Born in California, de Christopher received his undergraduate degree from The Cooper Union, School of Art, in New York and worked and studied for a year in Italy, in Florence and Pietrasanta. He attended the Columbia University School of Architecture for a year, before leaving to work as an architect, designer and carver for Cathedral Stoneworks at the Cathedral of St. John the Divine in New York.
His numerous solo and group exhibitions include “Falling Apart/Falling Away,” in 2007 and “The Cathedral Project: In Praise of Turners Falls” in 2006, both at the Oxbow Gallery in Northampton; “The Stone Show: Stone Sculptors of New England,” in 2005 in Hardwick; “Years of Work: A Thirty Year Retrospective,” at the Amy H. Carberry Gallery in Springfield in 2004; “New Digs for the Dog,” at the Norman Rockwell Museum in Stockbridge in 2002; and “The Teapot Transformed” and “Inaugural Exhibit,” both in 2002 at the Ferrin Gallery in Lenox. His works also have been displayed at the New England Spring Flower Show in Boston, in 2001 and 2005.

(Activity): Carry the passage on de Christopher's life and exhibitions forward from its last sentence. The material that comes next has nothing to do with the text about de Christopher.

(Given entries):
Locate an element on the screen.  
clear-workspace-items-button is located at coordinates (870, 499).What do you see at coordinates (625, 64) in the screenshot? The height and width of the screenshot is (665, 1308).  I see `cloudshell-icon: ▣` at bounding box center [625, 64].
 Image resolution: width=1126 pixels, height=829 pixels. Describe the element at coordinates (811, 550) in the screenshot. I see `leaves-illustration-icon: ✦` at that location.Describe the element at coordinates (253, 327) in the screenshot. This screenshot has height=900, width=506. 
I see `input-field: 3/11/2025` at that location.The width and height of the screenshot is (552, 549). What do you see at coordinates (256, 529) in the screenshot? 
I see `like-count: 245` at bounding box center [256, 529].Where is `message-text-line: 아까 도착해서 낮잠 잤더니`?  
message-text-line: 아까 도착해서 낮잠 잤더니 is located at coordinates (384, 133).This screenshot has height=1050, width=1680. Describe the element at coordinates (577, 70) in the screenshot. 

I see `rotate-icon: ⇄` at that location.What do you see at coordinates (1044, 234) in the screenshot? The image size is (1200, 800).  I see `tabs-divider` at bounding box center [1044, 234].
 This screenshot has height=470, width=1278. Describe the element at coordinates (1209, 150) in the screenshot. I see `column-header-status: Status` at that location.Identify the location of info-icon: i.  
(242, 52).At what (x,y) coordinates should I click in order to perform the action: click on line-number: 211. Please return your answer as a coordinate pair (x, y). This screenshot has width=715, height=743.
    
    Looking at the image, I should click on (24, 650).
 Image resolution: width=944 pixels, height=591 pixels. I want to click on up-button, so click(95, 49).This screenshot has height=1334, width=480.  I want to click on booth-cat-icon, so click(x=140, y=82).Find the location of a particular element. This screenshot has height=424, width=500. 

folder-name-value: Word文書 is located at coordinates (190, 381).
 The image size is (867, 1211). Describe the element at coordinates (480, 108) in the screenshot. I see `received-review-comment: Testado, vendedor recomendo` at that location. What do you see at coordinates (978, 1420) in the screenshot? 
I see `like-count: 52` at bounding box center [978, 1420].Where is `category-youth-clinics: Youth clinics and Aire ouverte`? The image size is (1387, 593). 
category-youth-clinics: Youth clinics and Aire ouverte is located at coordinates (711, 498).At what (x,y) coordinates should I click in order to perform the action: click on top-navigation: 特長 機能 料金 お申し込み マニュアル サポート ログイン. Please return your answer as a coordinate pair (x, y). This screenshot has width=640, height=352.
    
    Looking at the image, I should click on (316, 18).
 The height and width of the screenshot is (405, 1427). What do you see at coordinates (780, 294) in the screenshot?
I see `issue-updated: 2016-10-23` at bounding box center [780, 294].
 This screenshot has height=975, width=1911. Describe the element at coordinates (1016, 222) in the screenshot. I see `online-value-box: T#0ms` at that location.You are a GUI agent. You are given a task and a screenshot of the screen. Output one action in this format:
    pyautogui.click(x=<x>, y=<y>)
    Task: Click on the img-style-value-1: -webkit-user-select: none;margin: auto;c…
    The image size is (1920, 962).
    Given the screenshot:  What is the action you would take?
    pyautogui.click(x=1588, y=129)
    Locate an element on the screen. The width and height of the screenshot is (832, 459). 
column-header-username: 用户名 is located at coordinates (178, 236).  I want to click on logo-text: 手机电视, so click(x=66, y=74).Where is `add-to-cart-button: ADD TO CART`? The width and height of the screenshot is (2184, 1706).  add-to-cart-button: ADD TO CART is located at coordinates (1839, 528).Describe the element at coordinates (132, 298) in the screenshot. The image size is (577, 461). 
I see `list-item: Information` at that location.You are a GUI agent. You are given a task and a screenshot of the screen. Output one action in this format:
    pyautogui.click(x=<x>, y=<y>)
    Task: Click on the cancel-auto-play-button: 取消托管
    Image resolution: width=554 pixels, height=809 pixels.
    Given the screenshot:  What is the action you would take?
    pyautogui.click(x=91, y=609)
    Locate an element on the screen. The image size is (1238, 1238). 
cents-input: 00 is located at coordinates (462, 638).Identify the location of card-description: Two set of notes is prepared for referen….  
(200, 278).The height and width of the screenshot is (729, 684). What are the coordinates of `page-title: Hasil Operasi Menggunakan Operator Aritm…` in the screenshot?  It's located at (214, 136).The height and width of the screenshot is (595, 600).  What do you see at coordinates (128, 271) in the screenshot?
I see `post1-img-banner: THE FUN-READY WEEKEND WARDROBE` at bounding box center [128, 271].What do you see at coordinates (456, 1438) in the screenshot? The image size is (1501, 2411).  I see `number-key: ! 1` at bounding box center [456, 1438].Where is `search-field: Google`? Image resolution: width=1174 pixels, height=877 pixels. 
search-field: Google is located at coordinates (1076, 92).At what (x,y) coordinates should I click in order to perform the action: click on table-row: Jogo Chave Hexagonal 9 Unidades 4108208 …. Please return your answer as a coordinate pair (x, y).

(Expected answer):
Private commissions over the past decade include “Downtown Atlantis,” a 10-ton fountain installation comprised of more than 150 individual blocks of stone in Lloyd Harbor, N.Y., and “Life’s Little Mysteries,” a whimsical, one-ton, six-foot birdbath adorned with elephants and other carvings around the theme of nature, family and the passage of time, in Dover, Mass.,
His current work, Cathedral Project, is an artist-initiated monumental sculpture in Turners Falls. Using the cathedral both as model and metaphor, the project will broadly express the human condition in man’s struggle to make sense of, and celebrate, life and aspiration.
The exhibit can be viewed during regular gallery hours, Monday through Friday from 8 a.m. to 5 p.m.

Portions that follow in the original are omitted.